10:32 p.m.: Chicago Mayor Rahm Emanuel offered his take on the president's speech:
In tonight’s State of the Union address, President Obama outlined a strong set of proposals that will strengthen the middle class and ensure every American has access to educational and career opportunities. I join the president in calling on Congress to quickly to raise the federal minimum wage so that all hardworking Americans can realize the economic security they deserve.
I also applaud the president's call to increase investment in our children's education. Here in Chicago we are pioneering programs in our high schools and community colleges to train our kids to enter college and the workforce. Our College to Careers program, five new STEM high schools, and -- for the first time -- universal full-day kindergarten are the types of investments we should be making on a national level to ensure our children remain the most competitive in the world.
10:38 p.m.: Debra Ness, president of the National Partnership for Women and Families applauded the president's call for equal pay and an end to the incessant legislative attacks on the Affordable Care Act.
Tonight, President Obama issued a compelling call for a nation that is more family friendly and fair, with a health care system that provides quality care and coverage people can rely on. He asked lawmakers to advance the most fundamental of American values: equal opportunity, access to quality jobs, a fair chance for all who are willing to work hard, and measures that will strengthen the middle class and protect the safety net. Congress should end the partisanship and gridlock, and heed his call by advancing the agenda Americans need.
As President Obama said, it’s time to leave ‘Mad Men’ attitudes and policies behind and adopt programs that allow people to hold jobs and care for their families. We need the FAMILY Act, to guarantee workers paid leave to care for babies, recover from serious illness, or care for seriously ill family members. We need the Healthy Families Act so workers throughout this country, no matter where they live, can earn the paid sick days they need to recover from illness and care for sick children and family members.
We need Congress to advance the Paycheck Fairness Act, to finally reduce the punitive wage gap President Obama discussed so eloquently. Too many hardworking women, and especially women of color, are victims of wage discrimination that causes terrible harm to their lives and families and makes it much harder for them to get ahead.

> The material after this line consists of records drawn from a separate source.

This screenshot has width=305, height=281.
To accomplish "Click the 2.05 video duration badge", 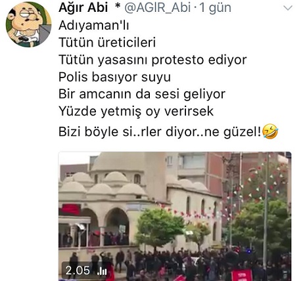I will (87, 270).
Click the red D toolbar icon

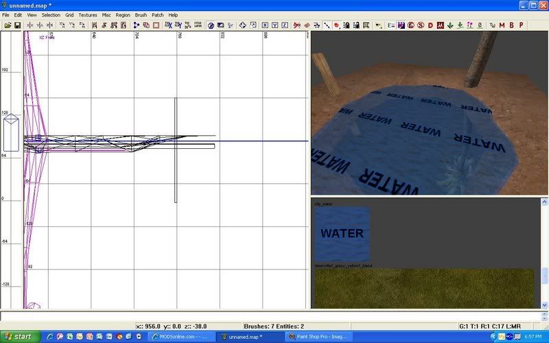pyautogui.click(x=430, y=25)
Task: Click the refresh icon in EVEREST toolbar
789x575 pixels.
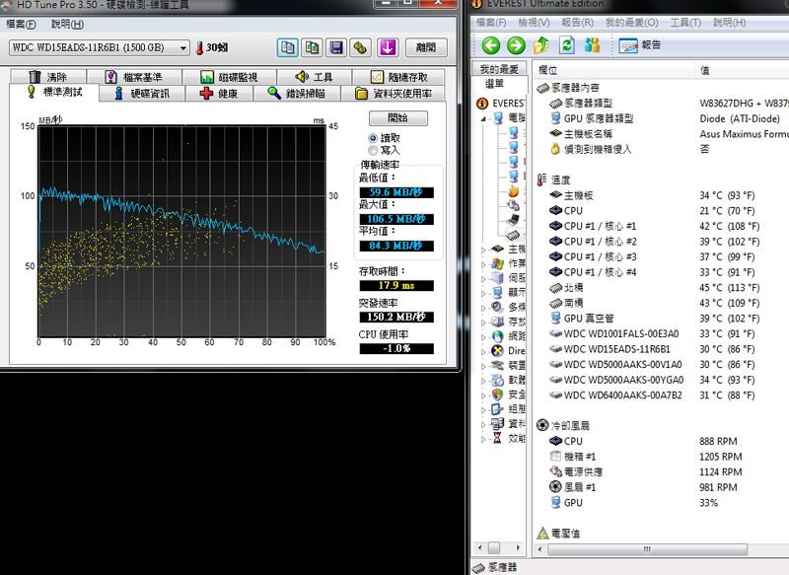Action: (x=566, y=44)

We need a higher minimum wage, unemployment benefits we can count on, and a real chance at retirement security.
And we need to strengthen, not attack, health care reform – the greatest advance for women’s health in a generation. We need to leave behind gender discrimination in pricing and refusals to cover those of us with pre-existing conditions. Instead, we need to secure the preventive care, contraceptive coverage, and consumer protections the Affordable Care Act has ushered in.
This was a rousing, resonant speech that speaks to the issues Americans care most about. It should be the start of a new era in which lawmakers from both sides of the aisle work together to make all our lives better. That is what the country needs.